Alors que la France fait face à la plus dramatique récession de son Histoire depuis la fin de la Seconde Guerre mondiale, il ne peut être toléré par nos compatriotes, qui souffrent de la crise et font des sacrifices au quotidien, que quelques sociétés privées bénéficient d’une rente aussi démesurée, d’un privilège digne de l’Ancien régime.

Par ailleurs, selon la revue « La semaine Juridique », dans son édition du 30 novembre 2020, les contrats de concessions autoroutières seraient viciés par de nombreuses irrégularités, ce qui pourrait permettre de les annuler sans verser la moindre indemnité aux concessionnaires, en raison des trop‑perçus versés à ces derniers durant les 15 dernières années.

En effet, les auteurs MM. Jean‑Baptiste Vila et Yann Wels, spécialistes en droit public des concessions, soulèvent que ces contrats ont prévu une indexation des tarifs autoroutiers sur l’inflation, alors même que de telles clauses sont interdites aux termes de l’article L. 112‑1 du code monétaire et financier.

Par ailleurs, toujours selon eux, les contrats de concessions autoroutières méconnaissent la règle de l’équilibre financier du contrat, pourtant primordiale en matière de délégation de service public. Selon cette règle, toute augmentation de tarifs par une des parties au contrat doit être justifiée : soit par des charges supplémentaires, comme des charges courantes d’entretien ou d’exploitation, soit par de nouveaux investissements.

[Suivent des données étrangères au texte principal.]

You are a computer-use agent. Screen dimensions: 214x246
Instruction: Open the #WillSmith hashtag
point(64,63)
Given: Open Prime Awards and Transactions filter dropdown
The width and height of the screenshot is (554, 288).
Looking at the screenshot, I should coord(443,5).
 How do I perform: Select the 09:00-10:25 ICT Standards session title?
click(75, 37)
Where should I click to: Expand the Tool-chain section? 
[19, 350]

Or, selon les auteurs, qui s’appuient également sur les travaux du rapport parlementaire cité ci‑dessus, les sociétés concessionnaires ont toujours été dans l’incapacité de justifier l’évolution de leurs charges.

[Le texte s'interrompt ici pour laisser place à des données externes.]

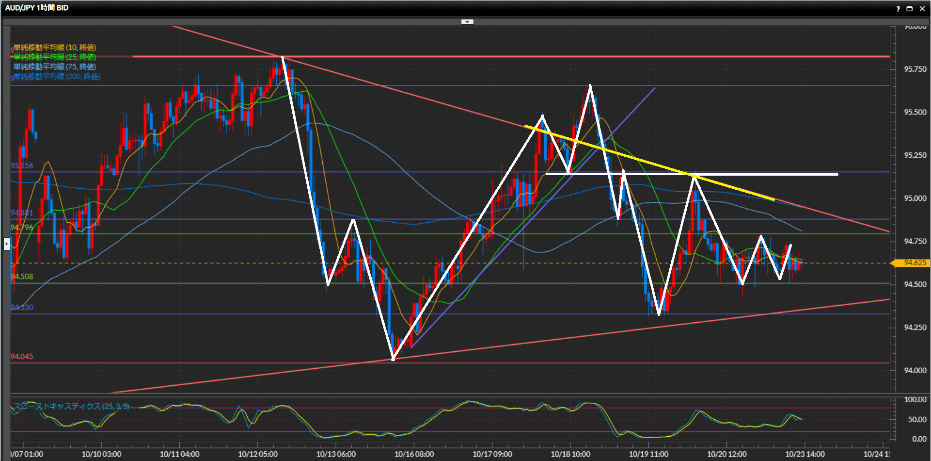Image resolution: width=931 pixels, height=461 pixels.
Task: Click the 10/13 06:00 time axis label
Action: coord(336,454)
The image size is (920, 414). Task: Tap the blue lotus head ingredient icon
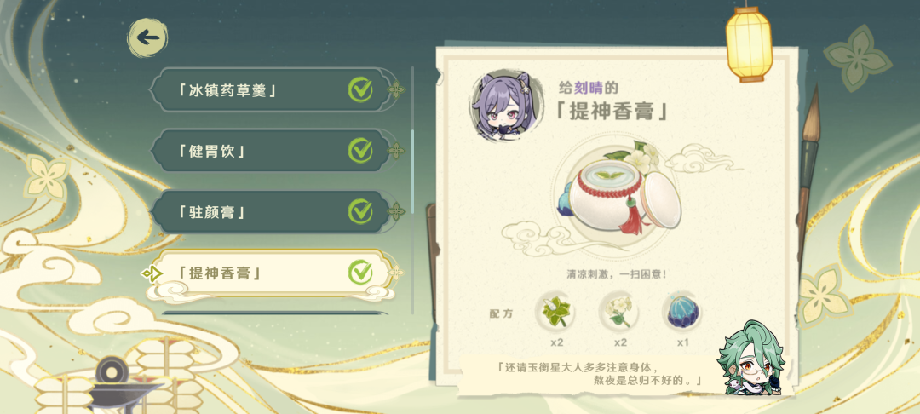tap(681, 312)
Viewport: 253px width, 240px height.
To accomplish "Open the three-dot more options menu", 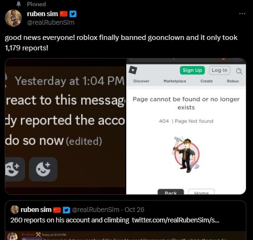I will (242, 14).
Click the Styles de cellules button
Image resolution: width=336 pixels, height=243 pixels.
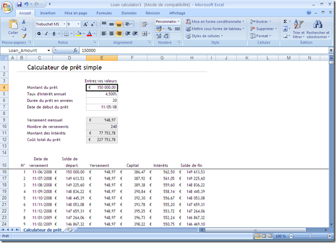tap(207, 36)
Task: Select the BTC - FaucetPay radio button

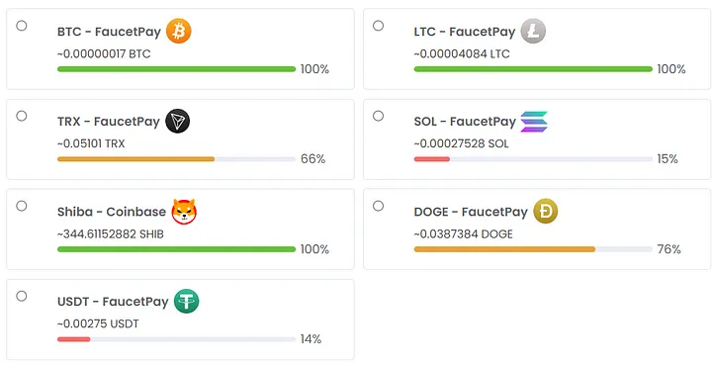Action: click(x=22, y=26)
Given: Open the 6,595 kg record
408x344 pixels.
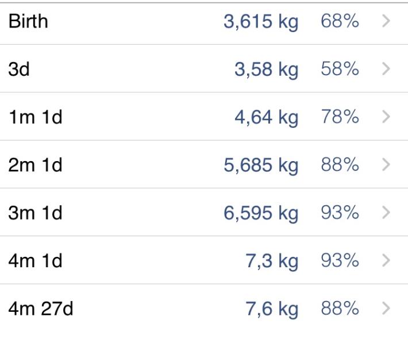Looking at the screenshot, I should coord(261,214).
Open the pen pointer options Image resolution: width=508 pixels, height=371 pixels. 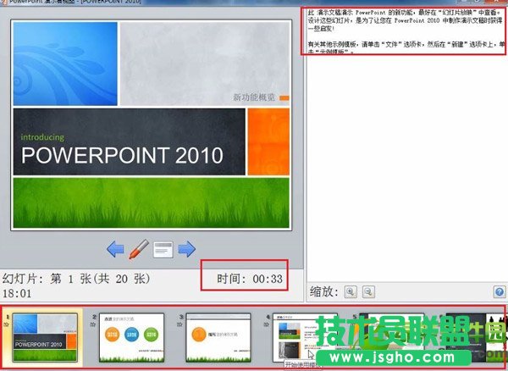[140, 249]
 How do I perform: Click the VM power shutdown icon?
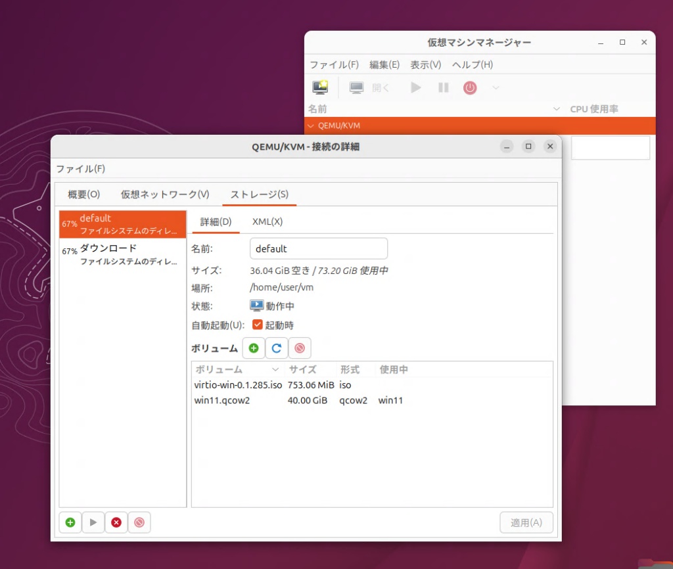coord(470,87)
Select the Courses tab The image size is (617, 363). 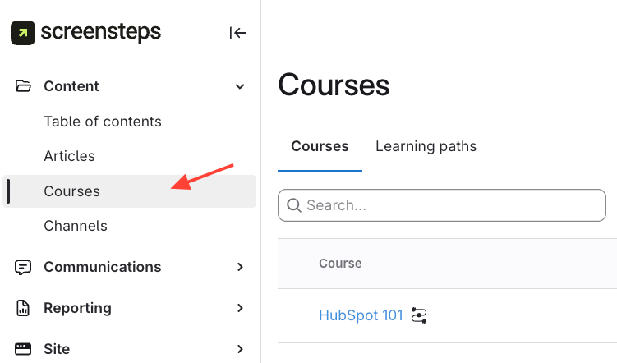pos(320,146)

Les auteurs dénoncent également le plan de relance de 2015, à l’instar de la Cour des Comptes dans un référé du 18 avril 2019, aux termes duquel les sociétés concessionnaires ont récupéré près de 15 milliards d’euros supplémentaires, grâce à des durées de concessions plus longues, contre seulement 3,2 milliards d’euros d’investissements autoroutiers. Ces surcompensations, douteuses, pourraient être assimilées à des aides d’État illégales, et entraîner une procédure contentieuse auprès du juge administratif ou une procédure en manquement auprès de la Commission européenne.

Enfin, ces derniers fustigent les dotations aux amortissements et les provisions pour renouvellement des sociétés concessionnaires, pratiques qui seraient illégales et à l’origine de très importantes déductions fiscales.

Ainsi, M. Jean‑Baptiste Vila explique dans un entretien auprès du journal « Marianne » : « Au terme d’une évaluation plus raisonnable, l’indemnité due au titre de la rupture des contrats minorée des tropperçus pourrait être proche de 0 ».

Pour ces raisons nous vous demandons, Mesdames, Messieurs les députés, de bien vouloir adopter la proposition de résolution suivante.

 


proposition de rÉsolution

Article unique

L’Assemblée nationale,

Vu l’article 34‑1 de la Constitution,

Vu l’article 136 du Règlement de l’Assemblée nationale,

Considérant que selon le rapport parlementaire du sénateur Vincent Delahaye, déposé le 16 septembre 2020, les dividendes versés aux sociétés de concessions d’autoroutes pourraient atteindre 40 milliards d’euros au‑delà de 2022, au détriment de l’État ;

Considérant que le transfert des sociétés concessionnaires d’autoroutes a été mal préparé, entraînant une perte de recettes de 6,5 milliards d’euros pour l’État, sans révision des contrats de concessions ou définition de l’équilibre économique et financier des concessions ;

Considérant que les contrats de concessions autoroutières seraient viciés par de nombreuses irrégularités, selon MM. Jean‑Baptiste Vila et Yann Wels, spécialistes en droit public des concessions, telles qu’une indexation des tarifs autoroutiers sur l’inflation, ou l’absence d’équilibre financier du contrat ;

Considérant que le plan de relance de 2015, les dotations aux amortissements et les provisions pour renouvellement, sont autant de profits jugés indus pour les sociétés concessionnaires, selon les auteurs précités ;

Invite le Gouvernement à annuler les contrats de concessions autoroutières, sans indemnité de rupture, sur la base de leurs graves irrégularités.